"Nah, pesanannya sudah dibeli princess," canda Andra, diletakannya kantung plastik hitam di atas meja.
Kami memilih menikmati makanan yang dibeli di dekat pendopo kecil belakang gedung FBS, kebetulan lagi sepi. Aku duduk di samping Celia, sementara Andra dan Nika berhadapan di seberang meja. Celia dan Andra lebih dulu menyeruput es cappucino cincau, Nika dan aku memakan batagor.
Semilir angin mengibas dedaunan dari pohon rindang di sekeliling. Daun yang kering berjatuhan ke tanah, mengubahnya menjadi seperti tumpukan padang rumput. Udara segar membasuh keringat di balik baju.
"Eh, Ngomong-ngomong, Faeyza beneran jadian sama Indira ya Ndra?" Celia membuka topik.
Mendengar pertanyaan Celia, aku dan Andra saling tatap.
"Kenapa? Kamu udah tahu El?"
Aku mengangguk pelan, "tadi baru aja Andra cerita selagi beli siomai sama batagor."
"Emang beneran ya Ndra?" Nika ikut penasaran.
"Kalian dengar berita itu dari siapa coba?"
"Nih." Nika menunjuk Celia. "Anak-anak di kelas lagi gosipin mereka. kabarnya udah menyebar, sewaktu nunggu kalian beli tadi, yang lain pada ngomongin soal ini."

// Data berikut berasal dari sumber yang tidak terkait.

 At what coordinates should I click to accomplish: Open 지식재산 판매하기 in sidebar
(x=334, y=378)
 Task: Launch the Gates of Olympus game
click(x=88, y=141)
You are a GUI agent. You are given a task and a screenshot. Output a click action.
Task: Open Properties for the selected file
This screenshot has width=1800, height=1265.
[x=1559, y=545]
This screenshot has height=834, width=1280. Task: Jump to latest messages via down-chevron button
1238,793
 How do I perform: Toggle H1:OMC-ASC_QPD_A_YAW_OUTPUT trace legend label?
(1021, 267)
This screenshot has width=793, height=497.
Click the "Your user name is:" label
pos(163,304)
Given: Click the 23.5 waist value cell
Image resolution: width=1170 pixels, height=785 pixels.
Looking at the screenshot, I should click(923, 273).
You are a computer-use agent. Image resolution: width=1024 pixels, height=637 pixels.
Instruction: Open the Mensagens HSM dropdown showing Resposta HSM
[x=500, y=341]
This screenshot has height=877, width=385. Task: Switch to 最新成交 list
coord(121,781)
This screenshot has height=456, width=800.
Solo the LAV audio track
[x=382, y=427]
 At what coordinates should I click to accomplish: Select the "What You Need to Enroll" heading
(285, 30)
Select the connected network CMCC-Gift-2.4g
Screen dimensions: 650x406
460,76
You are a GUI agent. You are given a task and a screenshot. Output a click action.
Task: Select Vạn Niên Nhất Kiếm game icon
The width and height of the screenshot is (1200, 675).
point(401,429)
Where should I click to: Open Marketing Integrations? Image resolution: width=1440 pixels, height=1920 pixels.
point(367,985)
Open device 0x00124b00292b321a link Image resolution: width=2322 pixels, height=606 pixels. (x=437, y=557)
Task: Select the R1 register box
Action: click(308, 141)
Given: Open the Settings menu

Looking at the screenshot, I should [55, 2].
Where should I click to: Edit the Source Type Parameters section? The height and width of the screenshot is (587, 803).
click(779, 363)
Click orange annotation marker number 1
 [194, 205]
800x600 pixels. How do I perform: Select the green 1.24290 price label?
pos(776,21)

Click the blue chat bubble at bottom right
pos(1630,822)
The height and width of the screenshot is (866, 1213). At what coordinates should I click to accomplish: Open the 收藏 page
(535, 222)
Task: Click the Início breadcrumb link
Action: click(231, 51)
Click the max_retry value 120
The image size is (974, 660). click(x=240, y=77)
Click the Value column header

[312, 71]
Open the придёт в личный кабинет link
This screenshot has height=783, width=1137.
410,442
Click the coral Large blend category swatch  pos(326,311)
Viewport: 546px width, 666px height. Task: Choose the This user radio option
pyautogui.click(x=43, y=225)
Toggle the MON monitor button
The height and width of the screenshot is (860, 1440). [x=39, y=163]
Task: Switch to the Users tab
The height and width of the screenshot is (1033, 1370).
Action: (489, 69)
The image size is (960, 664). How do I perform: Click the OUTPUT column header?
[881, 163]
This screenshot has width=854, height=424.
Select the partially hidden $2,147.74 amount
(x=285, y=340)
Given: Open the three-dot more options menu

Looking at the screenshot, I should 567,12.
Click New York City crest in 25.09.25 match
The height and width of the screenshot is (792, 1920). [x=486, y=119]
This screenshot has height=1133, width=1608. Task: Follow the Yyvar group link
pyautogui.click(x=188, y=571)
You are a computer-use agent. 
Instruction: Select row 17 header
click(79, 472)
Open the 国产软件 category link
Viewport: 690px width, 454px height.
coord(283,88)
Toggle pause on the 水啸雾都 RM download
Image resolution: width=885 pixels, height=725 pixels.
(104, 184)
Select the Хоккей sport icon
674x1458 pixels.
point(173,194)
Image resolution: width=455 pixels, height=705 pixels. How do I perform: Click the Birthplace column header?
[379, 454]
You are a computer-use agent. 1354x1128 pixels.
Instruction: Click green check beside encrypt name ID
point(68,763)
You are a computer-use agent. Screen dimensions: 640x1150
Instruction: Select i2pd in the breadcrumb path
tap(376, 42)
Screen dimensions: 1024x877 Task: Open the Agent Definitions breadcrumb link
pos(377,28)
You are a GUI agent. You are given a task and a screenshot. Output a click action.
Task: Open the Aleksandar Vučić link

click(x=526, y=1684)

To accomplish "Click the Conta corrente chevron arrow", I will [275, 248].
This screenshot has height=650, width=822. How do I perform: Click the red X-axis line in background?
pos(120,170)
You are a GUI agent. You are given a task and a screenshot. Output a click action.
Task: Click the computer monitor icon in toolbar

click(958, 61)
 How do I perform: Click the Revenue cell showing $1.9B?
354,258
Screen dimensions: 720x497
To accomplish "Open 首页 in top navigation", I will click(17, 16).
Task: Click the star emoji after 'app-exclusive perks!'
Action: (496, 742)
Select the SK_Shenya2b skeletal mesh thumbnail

"Ya seperti yang kalian dengar. Apa lagi yang harus ditanya."
"Kok bisa ya, Orang-orang tuh pacaran satu kelas. Kalau aku sih mah ogah, gak leluasa sumpah. Malah jadi canggung gitu gak sih?" Nika menanggapi dengan tampang serius.
"Jelas sih, canggung banget pasti. Belum lagi digodain satu kelas. Kalau hubungannya lancar sih it's okay, bayangkan kalau berantem, bakal gak enak banget suasananya."
"Kalian mau tahu satu rahasia gak?" Celia mendadak menyela.
"Rahasia apaan?" Mimik Nika berubah penasaran. Sedangkan aku dan Andra saling tatap sekali lagi. Ekspresi wajah Andra menjelaskan secara tersirat agar aku tutup mulut. Sebab sebelumnya saat masih beli jajanan tadi, Andra sudah bilang kalau cukup aku saja yang tahu soal perasaannya sama Indira.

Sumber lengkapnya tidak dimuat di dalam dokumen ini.